日産がルノーの軍門に下ったワケ

日産Z、スカイラインGT-R、180SXといった名車は、「90年代までに運動性能を世界一にする」ことを目指す日産の取り組み―「901運動」と呼ばれる―が実を結んだものだった。

続いて90年に登場した初代プリメーラは、ヨーロッパで通用するセダンとして開発され、イギリス工場から日本に逆輸入された。901運動は数々の名車を生んだが、国内首位のトヨタを突き上げるほどには、日産の売り上げに貢献しなかった。世界一の運動性能と言われても、車好きではない人はあまり興味がなかったのである。

苦境に陥った日産は座間工場と村山工場を閉鎖したが、状況は改善しなかった。日産ディーゼルをベンツに売却しようとし、あわよくばベンツとの提携を望んだが、すでに紹介したとおり、ベンツは土壇場で米クライスラーを選んでしまった。米フォードには資金があるが、マツダ再建のときと同様、アメリカ人社長を日産に送り込んでくる可能性がある。残るのは、ルノーだけである。

日産はルノーが申し出た金額の倍近い額の出資を要求したが、ルノー(およびフランス政府)は国を挙げてこれを工面した。99年3月、ルノーは日産株36.8%を買収して経営権を握り、社長にカルロス・ゴーンを任命した。現在も続く、ルノー・日産連合の誕生である。ルノーは、かねてより弱かったアジア市場の攻略のため、日産を頼った。日産社員は当初、フランス語を習わされたとの話も聞く。
※ 日産とルノーは2023年11月8日、資本関係の見直しが完了し、ルノーが保有する日産株式43.4%を15%に引き下げ、相互に15%ずつ出資とし、両社が対等に議決権を行使できる新たなアライアンスへ移行したことを発表した。

ゴーンはレバノン系ブラジル人であり、子供のときにリオデジャネイロからベイルートに家族で移住した。技術者としてエコール・ポリテクニークとパリ国立高等鉱業学校を修了後、ミシュランに就職、欧州各地での生産管理を経て、故郷リオデジャネイロで南米事業の立て直しを任された。わずか二年でこれを終えると、北米ミシュラン社長に就任した。

当人いわく、このときにミシュラン・タイヤを履かせた日産Zに乗っていたのが、日産との縁である。この頃にはすっかり「コスト・カッター」の異名が定着し、91年に民営化したばかりのルノーの合理化のため、96年に副社長に迎えられた。

ゴーンは日産リバイバルプランに基づき、「部品をグローバルに調達する」との掛け声の下、それまでの系列取引を無視し、大ナタを振るった。日産を破産直前からわずか2年で立て直したゴーンを、米『ニューヨーク・タイムズ』紙は「ミスター修理屋」と呼んだ。

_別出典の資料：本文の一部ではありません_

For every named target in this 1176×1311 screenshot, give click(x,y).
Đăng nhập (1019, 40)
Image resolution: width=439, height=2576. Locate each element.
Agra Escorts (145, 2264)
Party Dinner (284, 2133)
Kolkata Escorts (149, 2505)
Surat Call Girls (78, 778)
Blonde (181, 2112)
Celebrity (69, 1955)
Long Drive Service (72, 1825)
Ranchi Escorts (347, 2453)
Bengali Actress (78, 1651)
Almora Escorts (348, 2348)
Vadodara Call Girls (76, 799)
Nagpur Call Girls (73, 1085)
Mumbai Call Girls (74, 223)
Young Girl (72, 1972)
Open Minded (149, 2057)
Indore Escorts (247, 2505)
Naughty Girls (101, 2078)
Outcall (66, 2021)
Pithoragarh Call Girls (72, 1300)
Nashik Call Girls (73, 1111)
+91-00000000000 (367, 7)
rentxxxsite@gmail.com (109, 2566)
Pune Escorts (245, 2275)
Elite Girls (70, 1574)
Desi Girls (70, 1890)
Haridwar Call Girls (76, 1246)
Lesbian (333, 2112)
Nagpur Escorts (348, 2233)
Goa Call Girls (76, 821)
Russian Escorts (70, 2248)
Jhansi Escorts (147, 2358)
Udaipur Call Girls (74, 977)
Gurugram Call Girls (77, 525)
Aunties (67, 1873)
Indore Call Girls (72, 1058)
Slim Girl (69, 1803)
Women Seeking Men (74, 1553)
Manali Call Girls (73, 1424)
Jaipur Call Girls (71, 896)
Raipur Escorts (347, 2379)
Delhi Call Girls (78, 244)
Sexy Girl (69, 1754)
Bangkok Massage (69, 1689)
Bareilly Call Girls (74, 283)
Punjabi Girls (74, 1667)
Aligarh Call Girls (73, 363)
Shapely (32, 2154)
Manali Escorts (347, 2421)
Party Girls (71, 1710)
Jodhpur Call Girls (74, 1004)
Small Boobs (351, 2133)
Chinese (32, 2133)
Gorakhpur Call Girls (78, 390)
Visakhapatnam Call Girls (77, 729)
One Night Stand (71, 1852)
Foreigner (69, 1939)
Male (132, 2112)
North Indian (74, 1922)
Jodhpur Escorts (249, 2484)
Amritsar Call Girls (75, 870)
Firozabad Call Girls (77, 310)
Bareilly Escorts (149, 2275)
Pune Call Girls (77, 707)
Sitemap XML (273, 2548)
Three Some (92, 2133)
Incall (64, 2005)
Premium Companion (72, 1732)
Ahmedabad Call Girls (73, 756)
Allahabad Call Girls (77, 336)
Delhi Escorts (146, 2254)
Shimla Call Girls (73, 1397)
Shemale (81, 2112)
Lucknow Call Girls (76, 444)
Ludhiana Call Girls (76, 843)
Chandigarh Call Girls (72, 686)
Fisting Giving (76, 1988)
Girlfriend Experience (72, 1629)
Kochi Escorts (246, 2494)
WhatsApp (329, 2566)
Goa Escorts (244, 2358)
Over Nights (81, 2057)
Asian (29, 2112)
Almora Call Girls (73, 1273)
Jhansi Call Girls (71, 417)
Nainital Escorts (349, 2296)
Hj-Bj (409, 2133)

徹底したコスト削減と社員のリストラが進むなか、2003年、静かに役割を終えた車があった。日産プレジデント(3代目)である。正確には、03年以降もプレジデント(4代目)は生産・販売された。

しかしそれは「プレジデント」とは名ばかりの、シーマと多くの部品を共用する代物だった。1965年以来続いた日産の旗艦の血統が、3代目プレジデントで途絶えた。「不沈艦」時代の、最後の大将旗だった。そして2010年、姉妹車シーマのモデルチェンジと共に、プレジデントの名前も消えた。

ゴーンはその後、イギリス工場に納品するイギリス製の現地部品をルノー系列にすり替え、コスト削減を終始徹底したため、イギリスと大陸側の諸国の間に亀裂が入った。イギリスのEU離脱の是非を問う2016年6月の国民投票において、工場の立地するサンダーランド選挙区で61%の有権者が「離脱」に票を投じた。